Legislation, like the DMCA, dealing with online copyright issues has been extensively criticized as trampling upon this crucial exception. It has traditionally been a fair use of a copyrighted work to reverse engineer a computer program for purposes of interoperability, but no longer is under the DMCA if the computer program contains any security measures intended to prevent such procedures. Also, the fair use doctrine is the rock upon which much of the education community is built. Legislation like the DMCA, which makes “hacking” lock-up technologies illegal even if the use to which the locked-up material would be put is legal provides no safe havens within which researchers may work without running afoul of the law. While language was added to allow limited copying of programs in order to make interoperability technically possible, the Act still prohibits the manufacture of the type of equipment necessary to perform this function. Critics point out that prohibiting hardware which has substantial non-infringing uses undermines the Supreme Court's reasoning in Sony v. Universal Studios because it effectively prohibits permitted actions. It remains to be seen how this will play out in the courts. Stanford's Fair Use site, <http://fairuse.stanford.edu>, provides extensive information on this and other issues related to this doctrine.

FIRST-SALE DOCTRINE

Another significant exception which may prove important in the case of downloaded music is the First-Sale Doctrine (17 U.S.C. § 109), which allows a person who has legally obtained a copy of a phonorecord to sell or dispose of it without authorization from the copyright holder. Currently, if you buy a CD from the store, you are free to give it to a friend or sell it to a used CD store. You paid for it, you may dispose of it as you wish. However, the restrictions of the DMCA, and the protections being built into MP3 copyright protection mechanisms, will make such a transfer both illegal and impossible. Like the fair use implications, it remains to be seen how this will end up. In the meantime it is the subject of heated debate and merits attention.

THE FUTURE

It is likely that MP3 is going to be around for a while. At least, that is, until something bigger, better, or just different comes along and captures our attention. Meanwhile, several organizations are working to make sure that they provide that something different—in the form of an audio compression format which incorporates copyright management characteristics. The best known of these bodies is the Secure Digital Music Initiative, a group of more than 200 of the industry's heaviest hitters sharing a common goal—to stop MP3 piracy. The group, which began in December 1998 and has been the subject of much controversy in its short life, recently announced that it has developed specifications for a new download format which members believe will strike a balance between their interest in protection with the fans' interest in high-quality, low-cost music.
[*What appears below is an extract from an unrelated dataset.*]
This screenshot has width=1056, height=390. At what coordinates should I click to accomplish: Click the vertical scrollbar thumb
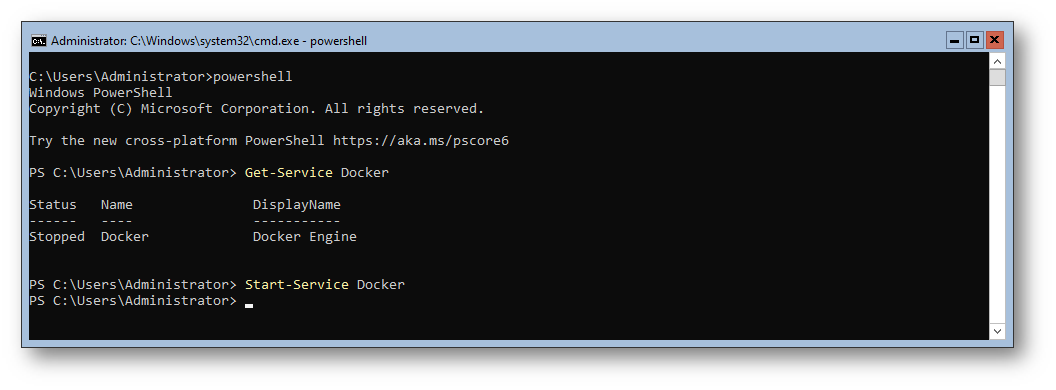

Until some new standard is in place, copyright owners will continue to use existing technology like watermarking to track unauthorized uses of their material.

This approach, however, remains subject to the vagaries of the law. As we have seen throughout this work, that law is complex and confusing. MP3 as a viable commercial medium is not likely to flourish until both the technology and the law are addressed and brought into harmony with one another. Lobbying efforts would be well directed at this point at clarifying the existing law, rather than trying to create new ones. If copyright owners are truly interested in ensuring compliance, they should do their best to make sure that full information is easily accessible to all, in a language that the average young person wanting to get an MP3 can understand.

For additional materials regarding MP3 legal issues, see MP3 , Prof. William T. Fisher, Intellectual Property in Cyberspace.

Featured Case: RIAA v. MP3.com

By Chris Babbitt, HLS ’02

In the increasingly acrimonious battle between the recording industry and MP3.com, the Recording Industry Association of America (RIAA) filed suit against the online music provider in a New York federal district court this past January, alleging massive copyright infringement stemming from the company’s new service, My.MP3.com.  The new service allows subscribers to create a personal online jukebox from the company’s database of 45,000 CDs, the copyrights to which are owned by the member companies of RIAA (including Sony, Universal, BMG, Warner, EMI, and other major labels).  If the suit is successful, damages could run as high as $6.75 billion.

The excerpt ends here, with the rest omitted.